27. Most inspirational book you’ve read this year (fiction or non-fiction)? Probably Stumbling on Happiness, although I think I’ve read it before too, mostly because it offers a lot of material presented well in a small space that caused me to substantially revise a large number of my positions and opinions. Very few books accomplish this.

32. If you could read in a foreign language, which language would you chose? Spanish, probably, which is boring but practical.

36. How many books do you usually have checked out of the library at any given time? Couple dozen. Grad students, man…

38. Favorite fictional character? Gandalf, probably, or at least he’s the most cited by me.

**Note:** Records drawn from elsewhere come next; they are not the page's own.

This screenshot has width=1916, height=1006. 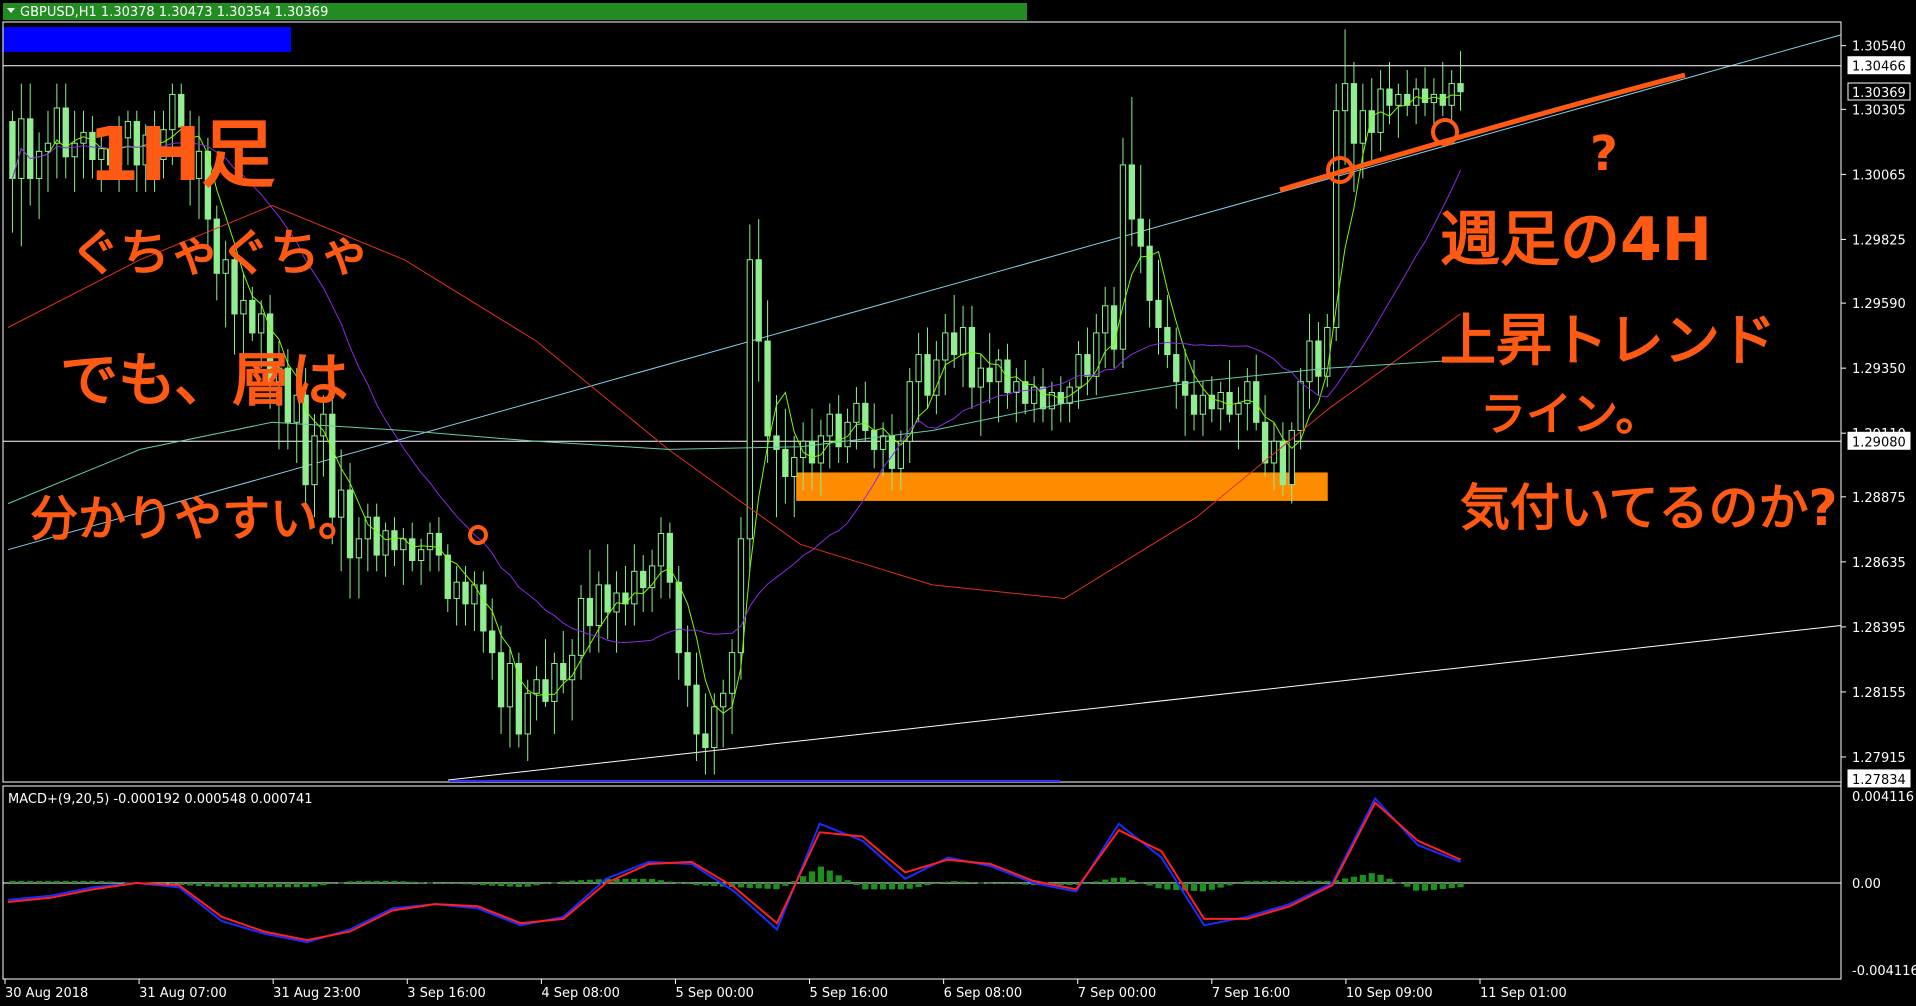 What do you see at coordinates (1879, 94) in the screenshot?
I see `price-box-label: 1.30369` at bounding box center [1879, 94].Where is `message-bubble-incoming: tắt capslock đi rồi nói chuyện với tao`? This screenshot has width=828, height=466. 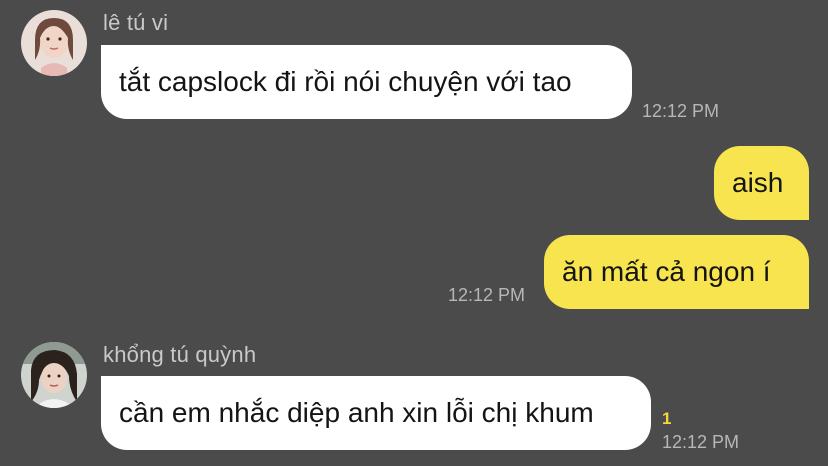 message-bubble-incoming: tắt capslock đi rồi nói chuyện với tao is located at coordinates (366, 82).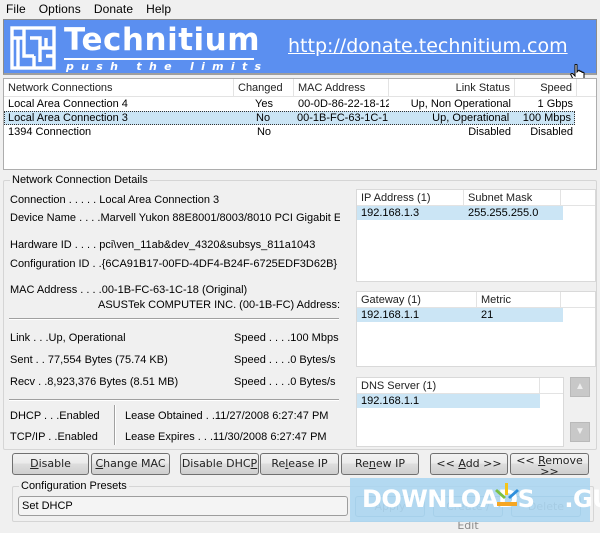  I want to click on gateway-row: 192.168.1.1 21, so click(460, 315).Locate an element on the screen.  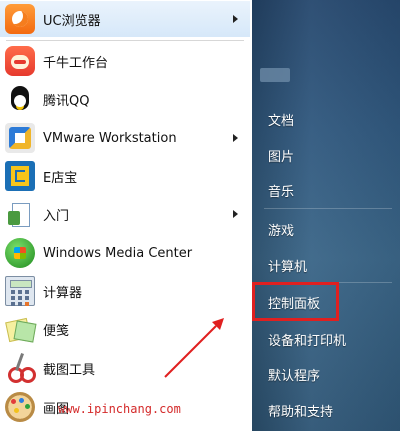
sticky-notes-icon is located at coordinates (20, 329).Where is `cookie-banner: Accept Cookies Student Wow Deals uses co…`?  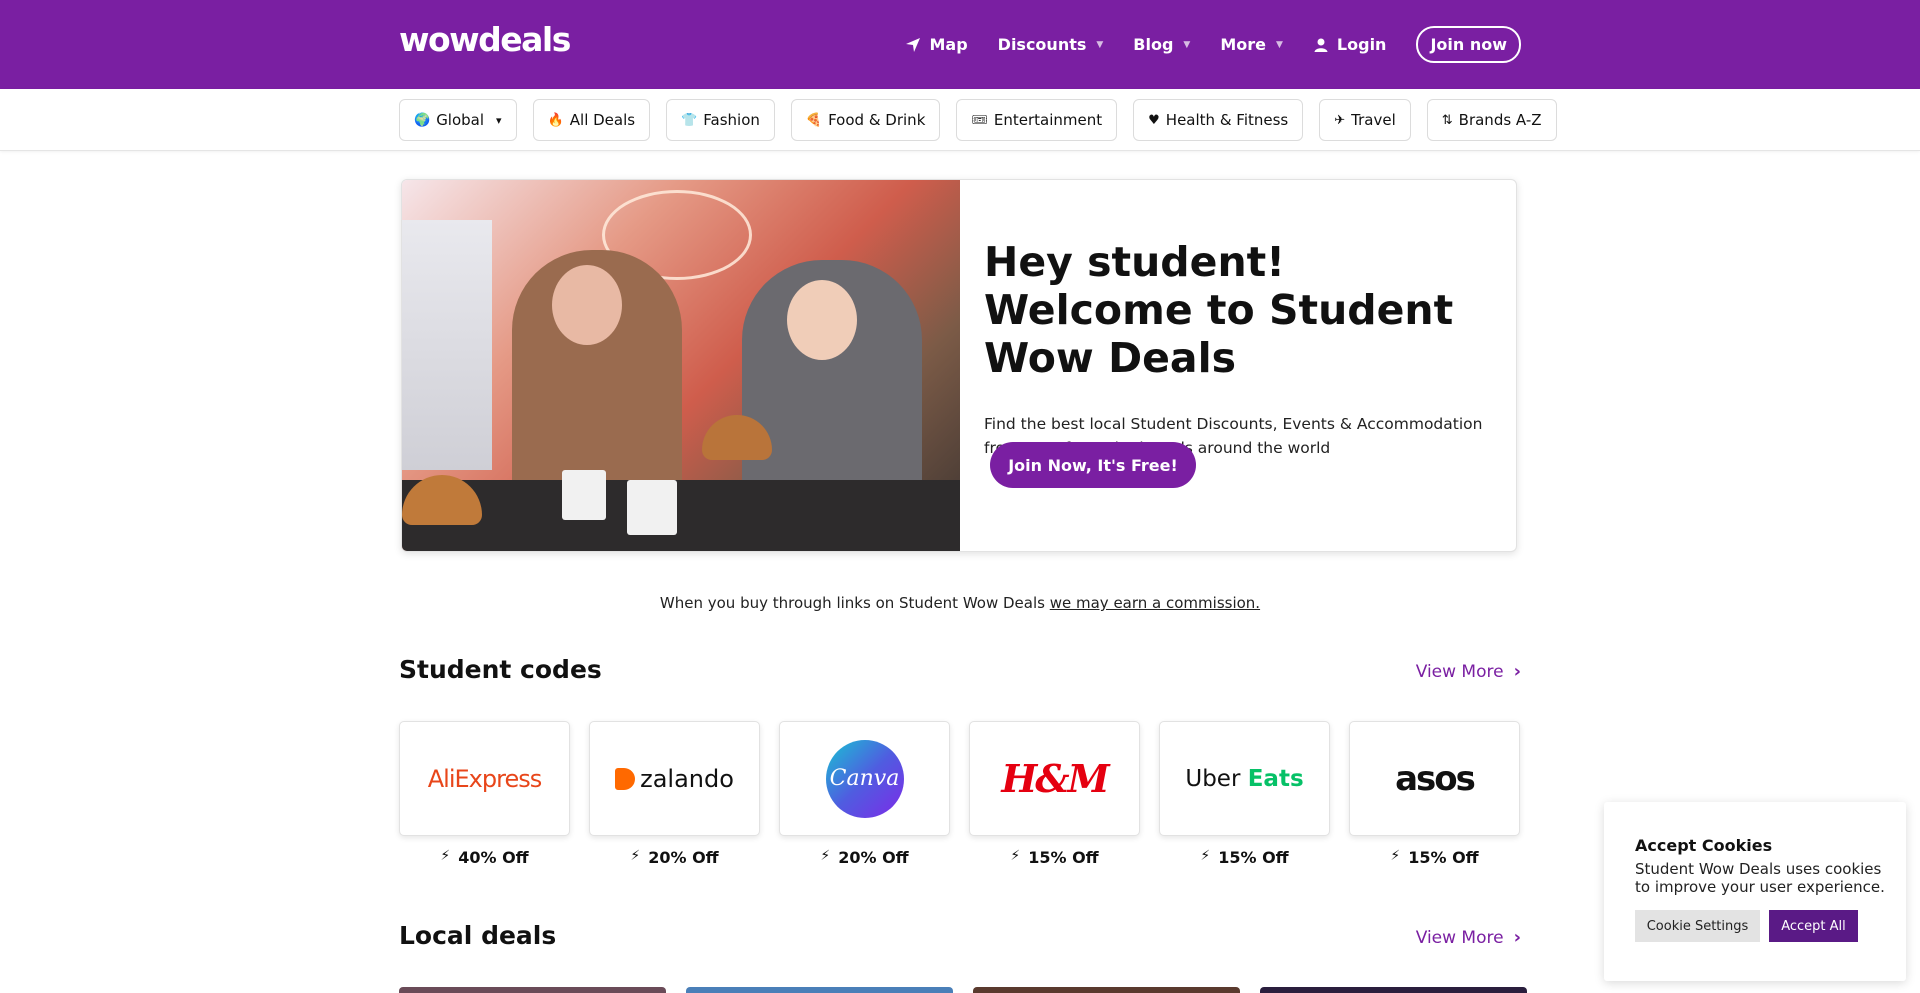 cookie-banner: Accept Cookies Student Wow Deals uses co… is located at coordinates (1755, 892).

39. Favorite fictional villain? Jorge of Burgos from The Name of the Rose, mostly because he was also the most unexpected, the most brilliant, the most intelligently villainous. He has a reason for being the way he is, however twisted his reasoning may be.

41. The longest I’ve gone without reading? A couple days, maybe?

42. Name a book that you could/would not finish. I stop books constantly. Lately: Mistwood by Leah Cypress. I never got through an entire Jane Austen novel until I read James Wood’s How Fiction Works, which taught me how to read Austen.

46. The most money I’ve ever spent in the bookstore at one time?. About a hundred pounds, when I was studying abroad in England. I was depressed at the time. Some take it out in the pub, I take it out elsewhere…

48. What would cause you to stop reading a book half-way through? Bad writing; repetitive; blather; filling space; not being compelling; failing to be genuinely novel or interesting. Note that most of these reasons apply both to fiction and nonfiction.

50. Do you prefer to keep books or give them away once you’ve read them? Keep, mostly, although this is becoming a problem over time.